What is expected
All of the data must be printed exactly; please include every line.
[[ Information supplied, beginning ]]
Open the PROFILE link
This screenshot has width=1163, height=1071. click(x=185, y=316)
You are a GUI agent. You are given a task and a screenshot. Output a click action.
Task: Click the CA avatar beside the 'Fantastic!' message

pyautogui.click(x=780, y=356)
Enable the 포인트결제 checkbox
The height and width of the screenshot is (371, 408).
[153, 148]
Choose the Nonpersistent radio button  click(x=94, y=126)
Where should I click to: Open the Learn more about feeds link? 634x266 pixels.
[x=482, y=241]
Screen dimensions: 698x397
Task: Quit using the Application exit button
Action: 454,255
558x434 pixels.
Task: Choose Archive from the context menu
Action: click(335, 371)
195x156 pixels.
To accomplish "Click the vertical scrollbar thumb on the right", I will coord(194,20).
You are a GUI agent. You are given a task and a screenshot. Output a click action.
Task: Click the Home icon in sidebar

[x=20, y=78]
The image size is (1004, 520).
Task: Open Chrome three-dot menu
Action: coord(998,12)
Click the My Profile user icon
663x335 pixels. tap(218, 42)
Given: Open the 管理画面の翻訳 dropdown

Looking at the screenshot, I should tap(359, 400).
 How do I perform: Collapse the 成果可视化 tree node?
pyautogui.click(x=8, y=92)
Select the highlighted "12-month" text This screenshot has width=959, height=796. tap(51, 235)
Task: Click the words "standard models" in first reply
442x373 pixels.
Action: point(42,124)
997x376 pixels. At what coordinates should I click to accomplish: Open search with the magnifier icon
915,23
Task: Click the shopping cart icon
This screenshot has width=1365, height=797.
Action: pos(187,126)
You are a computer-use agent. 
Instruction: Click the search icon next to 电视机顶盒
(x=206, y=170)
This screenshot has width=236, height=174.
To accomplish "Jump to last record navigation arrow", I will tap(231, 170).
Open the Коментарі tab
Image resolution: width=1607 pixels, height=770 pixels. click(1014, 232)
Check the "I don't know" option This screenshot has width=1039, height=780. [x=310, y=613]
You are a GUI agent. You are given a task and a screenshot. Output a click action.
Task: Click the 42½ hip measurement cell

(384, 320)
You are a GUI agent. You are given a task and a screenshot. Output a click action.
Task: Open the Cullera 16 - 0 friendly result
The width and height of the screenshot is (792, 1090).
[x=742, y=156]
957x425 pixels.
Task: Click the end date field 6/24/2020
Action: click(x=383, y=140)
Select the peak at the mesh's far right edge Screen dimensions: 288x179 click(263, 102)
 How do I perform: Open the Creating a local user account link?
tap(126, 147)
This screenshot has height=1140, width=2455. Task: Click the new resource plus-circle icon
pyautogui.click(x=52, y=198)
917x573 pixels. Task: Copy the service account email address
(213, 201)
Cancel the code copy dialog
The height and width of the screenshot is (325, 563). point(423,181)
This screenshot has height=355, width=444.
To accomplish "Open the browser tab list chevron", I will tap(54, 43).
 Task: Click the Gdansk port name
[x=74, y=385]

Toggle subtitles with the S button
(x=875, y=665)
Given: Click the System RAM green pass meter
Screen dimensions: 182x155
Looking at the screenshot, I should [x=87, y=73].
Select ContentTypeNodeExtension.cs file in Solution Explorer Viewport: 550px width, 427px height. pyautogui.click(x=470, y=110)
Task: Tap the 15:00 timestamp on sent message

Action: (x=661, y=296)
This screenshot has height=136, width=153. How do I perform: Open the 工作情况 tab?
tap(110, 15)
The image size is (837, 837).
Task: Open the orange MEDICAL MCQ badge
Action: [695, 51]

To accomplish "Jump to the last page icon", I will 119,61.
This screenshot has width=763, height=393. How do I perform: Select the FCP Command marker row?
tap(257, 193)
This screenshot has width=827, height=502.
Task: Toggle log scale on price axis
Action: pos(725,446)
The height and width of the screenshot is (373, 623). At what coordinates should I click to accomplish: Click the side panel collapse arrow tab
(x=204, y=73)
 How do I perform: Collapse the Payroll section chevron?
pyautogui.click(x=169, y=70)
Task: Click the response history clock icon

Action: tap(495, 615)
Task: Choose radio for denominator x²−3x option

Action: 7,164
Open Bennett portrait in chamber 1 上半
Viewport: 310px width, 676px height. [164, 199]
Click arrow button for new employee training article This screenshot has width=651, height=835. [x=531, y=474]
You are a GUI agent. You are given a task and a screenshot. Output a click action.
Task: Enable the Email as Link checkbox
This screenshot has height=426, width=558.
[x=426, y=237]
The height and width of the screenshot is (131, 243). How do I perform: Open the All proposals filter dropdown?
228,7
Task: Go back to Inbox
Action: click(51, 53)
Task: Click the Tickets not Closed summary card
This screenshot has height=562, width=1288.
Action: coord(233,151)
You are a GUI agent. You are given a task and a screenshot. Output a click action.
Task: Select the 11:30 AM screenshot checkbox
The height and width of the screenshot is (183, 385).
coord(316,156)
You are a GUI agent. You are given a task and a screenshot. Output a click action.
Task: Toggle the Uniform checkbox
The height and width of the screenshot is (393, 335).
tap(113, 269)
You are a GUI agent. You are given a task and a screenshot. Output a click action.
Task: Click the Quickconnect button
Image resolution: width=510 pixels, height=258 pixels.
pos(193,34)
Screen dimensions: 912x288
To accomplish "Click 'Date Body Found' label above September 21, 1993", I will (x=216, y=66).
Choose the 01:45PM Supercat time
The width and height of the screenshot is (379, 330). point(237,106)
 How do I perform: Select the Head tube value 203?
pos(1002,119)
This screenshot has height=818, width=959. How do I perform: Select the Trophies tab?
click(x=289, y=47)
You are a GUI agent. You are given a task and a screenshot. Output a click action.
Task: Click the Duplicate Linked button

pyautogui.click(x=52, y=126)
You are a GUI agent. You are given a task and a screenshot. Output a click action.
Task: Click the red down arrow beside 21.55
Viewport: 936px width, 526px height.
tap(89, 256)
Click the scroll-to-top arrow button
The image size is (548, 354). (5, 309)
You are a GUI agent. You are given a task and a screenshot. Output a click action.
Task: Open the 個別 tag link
[[ Information supplied, end ]]
Expected output
Open the PROFILE link
This screenshot has width=1163, height=1071. click(x=185, y=316)
You are a GUI agent. You are given a task and a screenshot. Output a click action.
Task: Click the CA avatar beside the 'Fantastic!' message

pyautogui.click(x=780, y=356)
Enable the 포인트결제 checkbox
The height and width of the screenshot is (371, 408).
[153, 148]
Choose the Nonpersistent radio button  click(x=94, y=126)
Where should I click to: Open the Learn more about feeds link? 634x266 pixels.
[x=482, y=241]
Screen dimensions: 698x397
Task: Quit using the Application exit button
Action: 454,255
558x434 pixels.
Task: Choose Archive from the context menu
Action: click(335, 371)
195x156 pixels.
To accomplish "Click the vertical scrollbar thumb on the right", I will coord(194,20).
You are a GUI agent. You are given a task and a screenshot. Output a click action.
Task: Click the Home icon in sidebar

[x=20, y=78]
The image size is (1004, 520).
Task: Open Chrome three-dot menu
Action: coord(998,12)
Click the My Profile user icon
663x335 pixels. tap(218, 42)
Given: Open the 管理画面の翻訳 dropdown

Looking at the screenshot, I should tap(359, 400).
 How do I perform: Collapse the 成果可视化 tree node?
pyautogui.click(x=8, y=92)
Select the highlighted "12-month" text This screenshot has width=959, height=796. tap(51, 235)
Task: Click the words "standard models" in first reply
442x373 pixels.
Action: point(42,124)
997x376 pixels. At what coordinates should I click to accomplish: Open search with the magnifier icon
915,23
Task: Click the shopping cart icon
This screenshot has width=1365, height=797.
Action: pos(187,126)
You are a computer-use agent. 
Instruction: Click the search icon next to 电视机顶盒
(x=206, y=170)
This screenshot has width=236, height=174.
To accomplish "Jump to last record navigation arrow", I will tap(231, 170).
Open the Коментарі tab
Image resolution: width=1607 pixels, height=770 pixels. click(1014, 232)
Check the "I don't know" option This screenshot has width=1039, height=780. [x=310, y=613]
You are a GUI agent. You are given a task and a screenshot. Output a click action.
Task: Click the 42½ hip measurement cell

(384, 320)
You are a GUI agent. You are given a task and a screenshot. Output a click action.
Task: Open the Cullera 16 - 0 friendly result
The width and height of the screenshot is (792, 1090).
[x=742, y=156]
957x425 pixels.
Task: Click the end date field 6/24/2020
Action: click(x=383, y=140)
Select the peak at the mesh's far right edge Screen dimensions: 288x179 click(263, 102)
 How do I perform: Open the Creating a local user account link?
tap(126, 147)
This screenshot has height=1140, width=2455. Task: Click the new resource plus-circle icon
pyautogui.click(x=52, y=198)
917x573 pixels. Task: Copy the service account email address
(213, 201)
Cancel the code copy dialog
The height and width of the screenshot is (325, 563). point(423,181)
This screenshot has height=355, width=444.
To accomplish "Open the browser tab list chevron", I will tap(54, 43).
 Task: Click the Gdansk port name
[x=74, y=385]

Toggle subtitles with the S button
(x=875, y=665)
Given: Click the System RAM green pass meter
Screen dimensions: 182x155
Looking at the screenshot, I should [x=87, y=73].
Select ContentTypeNodeExtension.cs file in Solution Explorer Viewport: 550px width, 427px height. pyautogui.click(x=470, y=110)
Task: Tap the 15:00 timestamp on sent message

Action: (x=661, y=296)
This screenshot has height=136, width=153. How do I perform: Open the 工作情况 tab?
tap(110, 15)
The image size is (837, 837).
Task: Open the orange MEDICAL MCQ badge
Action: [695, 51]

To accomplish "Jump to the last page icon", I will 119,61.
This screenshot has width=763, height=393. How do I perform: Select the FCP Command marker row?
tap(257, 193)
This screenshot has width=827, height=502.
Task: Toggle log scale on price axis
Action: pos(725,446)
The height and width of the screenshot is (373, 623). At what coordinates should I click to accomplish: Click the side panel collapse arrow tab
(x=204, y=73)
 How do I perform: Collapse the Payroll section chevron?
pyautogui.click(x=169, y=70)
Task: Click the response history clock icon

Action: tap(495, 615)
Task: Choose radio for denominator x²−3x option

Action: 7,164
Open Bennett portrait in chamber 1 上半
Viewport: 310px width, 676px height. [164, 199]
Click arrow button for new employee training article This screenshot has width=651, height=835. [x=531, y=474]
You are a GUI agent. You are given a task and a screenshot. Output a click action.
Task: Enable the Email as Link checkbox
This screenshot has height=426, width=558.
[x=426, y=237]
The height and width of the screenshot is (131, 243). How do I perform: Open the All proposals filter dropdown?
228,7
Task: Go back to Inbox
Action: click(51, 53)
Task: Click the Tickets not Closed summary card
This screenshot has height=562, width=1288.
Action: coord(233,151)
You are a GUI agent. You are given a task and a screenshot. Output a click action.
Task: Select the 11:30 AM screenshot checkbox
The height and width of the screenshot is (183, 385).
coord(316,156)
You are a GUI agent. You are given a task and a screenshot. Output a click action.
Task: Toggle the Uniform checkbox
The height and width of the screenshot is (393, 335).
tap(113, 269)
You are a GUI agent. You are given a task and a screenshot. Output a click action.
Task: Click the Quickconnect button
Image resolution: width=510 pixels, height=258 pixels.
pos(193,34)
Screen dimensions: 912x288
To accomplish "Click 'Date Body Found' label above September 21, 1993", I will (x=216, y=66).
Choose the 01:45PM Supercat time
The width and height of the screenshot is (379, 330). point(237,106)
 How do I perform: Select the Head tube value 203?
pos(1002,119)
This screenshot has height=818, width=959. How do I perform: Select the Trophies tab?
click(x=289, y=47)
You are a GUI agent. You are given a task and a screenshot. Output a click action.
Task: Click the Duplicate Linked button

pyautogui.click(x=52, y=126)
You are a GUI agent. You are given a task and a screenshot. Output a click action.
Task: Click the red down arrow beside 21.55
Viewport: 936px width, 526px height.
tap(89, 256)
Click the scroll-to-top arrow button
The image size is (548, 354). (5, 309)
You are a GUI agent. You are given a task and a screenshot. Output a click action.
Task: Open the 個別 tag link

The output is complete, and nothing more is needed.